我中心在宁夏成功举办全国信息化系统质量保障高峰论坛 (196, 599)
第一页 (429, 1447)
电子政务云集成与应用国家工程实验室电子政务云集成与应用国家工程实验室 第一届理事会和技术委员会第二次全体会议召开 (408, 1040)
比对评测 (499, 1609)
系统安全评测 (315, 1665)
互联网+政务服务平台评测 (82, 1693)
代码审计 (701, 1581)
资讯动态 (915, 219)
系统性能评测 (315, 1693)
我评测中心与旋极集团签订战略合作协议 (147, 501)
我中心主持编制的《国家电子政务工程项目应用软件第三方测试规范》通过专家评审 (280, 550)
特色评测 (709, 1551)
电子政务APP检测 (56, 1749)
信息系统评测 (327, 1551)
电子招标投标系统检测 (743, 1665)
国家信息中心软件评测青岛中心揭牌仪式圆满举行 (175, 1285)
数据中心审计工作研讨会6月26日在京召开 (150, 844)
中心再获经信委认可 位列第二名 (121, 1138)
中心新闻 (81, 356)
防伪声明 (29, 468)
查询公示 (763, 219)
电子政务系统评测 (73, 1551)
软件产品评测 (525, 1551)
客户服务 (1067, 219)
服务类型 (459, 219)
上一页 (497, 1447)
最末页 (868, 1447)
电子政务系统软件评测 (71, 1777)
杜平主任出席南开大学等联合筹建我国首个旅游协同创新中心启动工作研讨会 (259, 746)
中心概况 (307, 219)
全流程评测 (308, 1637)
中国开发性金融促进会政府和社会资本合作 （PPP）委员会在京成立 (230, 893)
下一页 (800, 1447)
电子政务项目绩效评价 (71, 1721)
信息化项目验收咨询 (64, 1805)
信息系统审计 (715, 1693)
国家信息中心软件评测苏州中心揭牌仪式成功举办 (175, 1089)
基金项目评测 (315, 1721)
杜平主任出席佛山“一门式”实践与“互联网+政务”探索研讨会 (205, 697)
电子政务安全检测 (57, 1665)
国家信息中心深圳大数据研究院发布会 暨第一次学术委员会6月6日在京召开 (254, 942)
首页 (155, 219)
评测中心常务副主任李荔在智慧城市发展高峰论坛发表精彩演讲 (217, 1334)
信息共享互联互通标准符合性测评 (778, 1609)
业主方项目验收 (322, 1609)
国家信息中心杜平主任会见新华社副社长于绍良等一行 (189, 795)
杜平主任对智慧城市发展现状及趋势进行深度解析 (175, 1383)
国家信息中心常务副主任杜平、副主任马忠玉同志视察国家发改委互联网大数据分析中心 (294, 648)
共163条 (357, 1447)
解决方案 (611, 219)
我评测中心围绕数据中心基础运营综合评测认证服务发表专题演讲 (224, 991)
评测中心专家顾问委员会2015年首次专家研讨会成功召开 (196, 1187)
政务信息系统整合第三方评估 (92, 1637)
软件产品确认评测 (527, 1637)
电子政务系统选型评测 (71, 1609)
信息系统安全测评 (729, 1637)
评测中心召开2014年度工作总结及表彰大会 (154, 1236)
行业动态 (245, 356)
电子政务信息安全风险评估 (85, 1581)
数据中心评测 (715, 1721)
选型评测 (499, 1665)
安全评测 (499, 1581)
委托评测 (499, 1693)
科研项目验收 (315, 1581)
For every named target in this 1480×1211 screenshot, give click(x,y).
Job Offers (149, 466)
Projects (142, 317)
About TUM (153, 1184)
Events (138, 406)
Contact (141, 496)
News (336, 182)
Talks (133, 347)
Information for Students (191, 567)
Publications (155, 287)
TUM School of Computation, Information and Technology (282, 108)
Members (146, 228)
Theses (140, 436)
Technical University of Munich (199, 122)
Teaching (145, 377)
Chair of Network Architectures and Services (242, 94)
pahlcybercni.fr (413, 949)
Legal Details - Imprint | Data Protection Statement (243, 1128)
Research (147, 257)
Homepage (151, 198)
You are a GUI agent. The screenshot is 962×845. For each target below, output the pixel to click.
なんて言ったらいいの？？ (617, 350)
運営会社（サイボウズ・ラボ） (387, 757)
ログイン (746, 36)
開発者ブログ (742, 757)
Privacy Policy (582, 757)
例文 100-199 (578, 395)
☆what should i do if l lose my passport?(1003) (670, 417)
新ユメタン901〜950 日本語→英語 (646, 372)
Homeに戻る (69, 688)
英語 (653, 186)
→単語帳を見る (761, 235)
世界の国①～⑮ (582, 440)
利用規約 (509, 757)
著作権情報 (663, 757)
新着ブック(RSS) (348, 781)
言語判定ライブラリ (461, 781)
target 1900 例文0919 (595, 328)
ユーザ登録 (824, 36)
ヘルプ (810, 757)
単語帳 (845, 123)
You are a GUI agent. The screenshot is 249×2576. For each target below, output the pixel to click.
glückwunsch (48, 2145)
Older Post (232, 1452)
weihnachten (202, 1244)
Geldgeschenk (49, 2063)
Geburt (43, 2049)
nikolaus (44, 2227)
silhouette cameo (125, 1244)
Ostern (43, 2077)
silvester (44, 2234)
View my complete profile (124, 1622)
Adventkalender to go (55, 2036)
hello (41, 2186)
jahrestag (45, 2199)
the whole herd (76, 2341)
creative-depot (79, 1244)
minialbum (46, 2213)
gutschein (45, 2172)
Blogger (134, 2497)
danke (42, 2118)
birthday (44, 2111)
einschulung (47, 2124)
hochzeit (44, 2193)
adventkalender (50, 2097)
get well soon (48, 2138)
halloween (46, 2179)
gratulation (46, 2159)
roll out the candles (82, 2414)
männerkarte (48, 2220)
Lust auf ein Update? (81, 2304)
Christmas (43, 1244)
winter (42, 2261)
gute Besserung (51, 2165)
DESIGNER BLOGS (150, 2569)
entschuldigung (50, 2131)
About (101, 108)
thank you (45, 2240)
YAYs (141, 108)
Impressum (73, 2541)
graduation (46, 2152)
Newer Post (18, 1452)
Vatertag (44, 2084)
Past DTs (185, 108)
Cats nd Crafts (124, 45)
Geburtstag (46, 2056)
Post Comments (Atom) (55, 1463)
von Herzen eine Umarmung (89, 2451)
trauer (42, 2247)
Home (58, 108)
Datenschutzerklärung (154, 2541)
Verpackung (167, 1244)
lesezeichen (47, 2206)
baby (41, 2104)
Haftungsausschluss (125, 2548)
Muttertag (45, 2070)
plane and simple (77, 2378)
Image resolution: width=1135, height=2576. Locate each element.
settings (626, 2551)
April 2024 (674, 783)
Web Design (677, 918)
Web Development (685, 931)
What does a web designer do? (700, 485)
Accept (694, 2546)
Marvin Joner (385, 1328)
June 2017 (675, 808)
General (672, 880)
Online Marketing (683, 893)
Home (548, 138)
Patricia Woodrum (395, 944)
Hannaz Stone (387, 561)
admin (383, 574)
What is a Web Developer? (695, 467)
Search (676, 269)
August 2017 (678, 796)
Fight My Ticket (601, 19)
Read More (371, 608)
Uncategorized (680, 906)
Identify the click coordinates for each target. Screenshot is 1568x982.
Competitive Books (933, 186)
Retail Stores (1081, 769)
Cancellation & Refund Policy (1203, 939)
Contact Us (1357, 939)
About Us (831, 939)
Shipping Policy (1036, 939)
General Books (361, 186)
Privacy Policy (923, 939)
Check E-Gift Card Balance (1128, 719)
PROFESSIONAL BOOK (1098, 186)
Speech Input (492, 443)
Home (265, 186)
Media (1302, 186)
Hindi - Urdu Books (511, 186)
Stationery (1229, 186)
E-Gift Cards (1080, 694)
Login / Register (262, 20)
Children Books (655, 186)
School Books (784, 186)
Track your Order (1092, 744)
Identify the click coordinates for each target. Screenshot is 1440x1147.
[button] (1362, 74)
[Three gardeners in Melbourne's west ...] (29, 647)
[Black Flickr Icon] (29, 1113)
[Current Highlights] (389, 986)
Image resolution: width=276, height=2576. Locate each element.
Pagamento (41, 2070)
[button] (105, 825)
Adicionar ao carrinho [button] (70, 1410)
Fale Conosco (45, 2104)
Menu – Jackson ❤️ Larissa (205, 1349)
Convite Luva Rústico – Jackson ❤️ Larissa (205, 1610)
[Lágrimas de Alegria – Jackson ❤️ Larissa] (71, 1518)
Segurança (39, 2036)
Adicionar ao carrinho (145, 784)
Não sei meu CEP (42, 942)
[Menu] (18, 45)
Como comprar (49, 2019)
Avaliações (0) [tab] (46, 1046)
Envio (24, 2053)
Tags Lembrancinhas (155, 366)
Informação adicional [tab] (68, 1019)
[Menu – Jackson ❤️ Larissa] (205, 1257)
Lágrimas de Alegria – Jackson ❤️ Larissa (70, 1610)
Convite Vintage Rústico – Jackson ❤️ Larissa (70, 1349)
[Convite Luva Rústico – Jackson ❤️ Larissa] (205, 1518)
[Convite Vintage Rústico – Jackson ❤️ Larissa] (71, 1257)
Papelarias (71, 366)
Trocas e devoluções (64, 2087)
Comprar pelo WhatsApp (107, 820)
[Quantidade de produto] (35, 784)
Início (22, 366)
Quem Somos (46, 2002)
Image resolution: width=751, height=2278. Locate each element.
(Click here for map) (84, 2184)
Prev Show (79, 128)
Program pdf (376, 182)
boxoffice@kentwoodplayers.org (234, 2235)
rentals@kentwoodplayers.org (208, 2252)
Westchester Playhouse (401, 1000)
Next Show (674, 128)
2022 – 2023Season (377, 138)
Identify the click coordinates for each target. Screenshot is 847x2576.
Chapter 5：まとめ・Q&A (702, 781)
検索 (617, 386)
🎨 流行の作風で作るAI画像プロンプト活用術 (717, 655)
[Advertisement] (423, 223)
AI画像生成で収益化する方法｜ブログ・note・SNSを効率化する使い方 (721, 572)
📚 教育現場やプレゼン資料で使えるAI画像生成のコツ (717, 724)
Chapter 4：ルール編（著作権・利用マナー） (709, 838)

------------------------------------------------------------------------

> _WORK TO BE COMPLETED_
Copy out word for word the lines of the listing above, from the line with "行业动态 (245, 356)" to the line with "Homepage (151, 198)", including both of those lines.

> _ANSWER TO THE EXERCISE_
行业动态 (245, 356)
电子政务信息安全风险评估 (85, 1581)
数据中心评测 (715, 1721)
选型评测 (499, 1665)
安全评测 (499, 1581)
委托评测 (499, 1693)
科研项目验收 (315, 1581)
For every named target in this 1480×1211 screenshot, give click(x,y).
Job Offers (149, 466)
Projects (142, 317)
About TUM (153, 1184)
Events (138, 406)
Contact (141, 496)
News (336, 182)
Talks (133, 347)
Information for Students (191, 567)
Publications (155, 287)
TUM School of Computation, Information and Technology (282, 108)
Members (146, 228)
Theses (140, 436)
Technical University of Munich (199, 122)
Teaching (145, 377)
Chair of Network Architectures and Services (242, 94)
pahlcybercni.fr (413, 949)
Legal Details - Imprint | Data Protection Statement (243, 1128)
Research (147, 257)
Homepage (151, 198)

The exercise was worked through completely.